Personal Work: TRIPPPLLLE PETTTALLLED FLOWWWERRRSSS

Personal Work is a section dedicated to my own artistic projects past and present.

TRIPPPLLLE PETTTALLLED FLOWWWERRRS, 2016
die-cut vinyl on wall, 48.1 x 36 inches
In the summer of 2016, I was invited to come to Hudson, NY to participate in a group show (titled Too Much of a Good Thing) curated by artists Rose Salane and Dylan Kraus. The work I created, TRIPPPLLLE PETTTALLLED FLOWWWERRRS, was a short poem (incorporating some hand drawn illustrations) formatted into a vinyl wall text. It was an approach I'd used for artworks since my show Book of Shadows in 2012. 

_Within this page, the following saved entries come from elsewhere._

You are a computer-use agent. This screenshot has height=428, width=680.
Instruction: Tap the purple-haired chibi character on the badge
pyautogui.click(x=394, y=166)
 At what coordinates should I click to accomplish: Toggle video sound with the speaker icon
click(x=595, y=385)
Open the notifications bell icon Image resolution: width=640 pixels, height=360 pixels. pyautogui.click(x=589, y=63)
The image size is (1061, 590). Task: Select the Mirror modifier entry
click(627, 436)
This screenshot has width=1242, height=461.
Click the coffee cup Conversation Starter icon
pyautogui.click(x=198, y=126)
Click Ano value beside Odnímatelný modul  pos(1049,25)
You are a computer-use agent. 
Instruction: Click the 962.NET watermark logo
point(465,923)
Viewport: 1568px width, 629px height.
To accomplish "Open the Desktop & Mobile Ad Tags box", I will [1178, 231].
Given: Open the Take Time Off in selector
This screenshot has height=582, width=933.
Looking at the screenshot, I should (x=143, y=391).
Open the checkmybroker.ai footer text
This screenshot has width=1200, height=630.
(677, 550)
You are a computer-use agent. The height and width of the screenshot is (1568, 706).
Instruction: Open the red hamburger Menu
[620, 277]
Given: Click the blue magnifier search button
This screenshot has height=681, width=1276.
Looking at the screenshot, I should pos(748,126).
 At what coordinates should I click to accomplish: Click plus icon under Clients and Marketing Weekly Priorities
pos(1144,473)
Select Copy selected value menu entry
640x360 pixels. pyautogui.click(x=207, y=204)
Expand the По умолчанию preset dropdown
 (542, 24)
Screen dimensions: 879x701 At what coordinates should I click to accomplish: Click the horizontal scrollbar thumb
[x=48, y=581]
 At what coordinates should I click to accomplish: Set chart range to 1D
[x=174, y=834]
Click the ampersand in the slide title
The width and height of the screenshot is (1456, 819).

By 2016, I'd also been adding illustrations to my poems and creating minimally graphic prints to display in shows. Both the print and vinyl pieces were made with the same process: I would write a poem, create illustrations, lay them out in an image file, and then send the final image to be manufactured by a printing service. I opted to automate the process rather than create the prints by hand, because I was resolutely not practicing like an artist who had a studio: I wanted the pieces to emerge into the physical dimension as if from nowhere; to impart a sense of opaqueness about their origins. I think this has to do with dissociating the writing from myself – of not wanting it to be read as my voice, but simply as some voice from an unclear source.

I had been performing music with my voice (and via my physical form) for years, and I think about this as a contrast to the text pieces. It was two extremes at the time for me: the radical presence of performance, where I was watched and acted in real time; and then the almost completely disembodied practice as a writer, particularly in these types of pieces where the voice's identity is ambiguous and indiscernible. Also, much of the writing I did outside of my personal practice was in some way secretive - often as "ghostwriting" that was not explicitly credited to me.

The 2016 exhibition in Hudson was held at a gallery space in a building behind the Basilica Hudson, a cavernous venue that hosts festivals and performances. In addition to the wall text piece, I also did a performance inside the venue, which Rose and Dylan were able to gain permission to use. Inside the vast space, which would normally be filled with people and large concert equipment, I played over a modest PA to the small crowd who had gathered for the opening, under the glow of long strips of LEDs I had brought for the occasion, which resembled a landing strip arranged in formation on the concrete floor in the dark.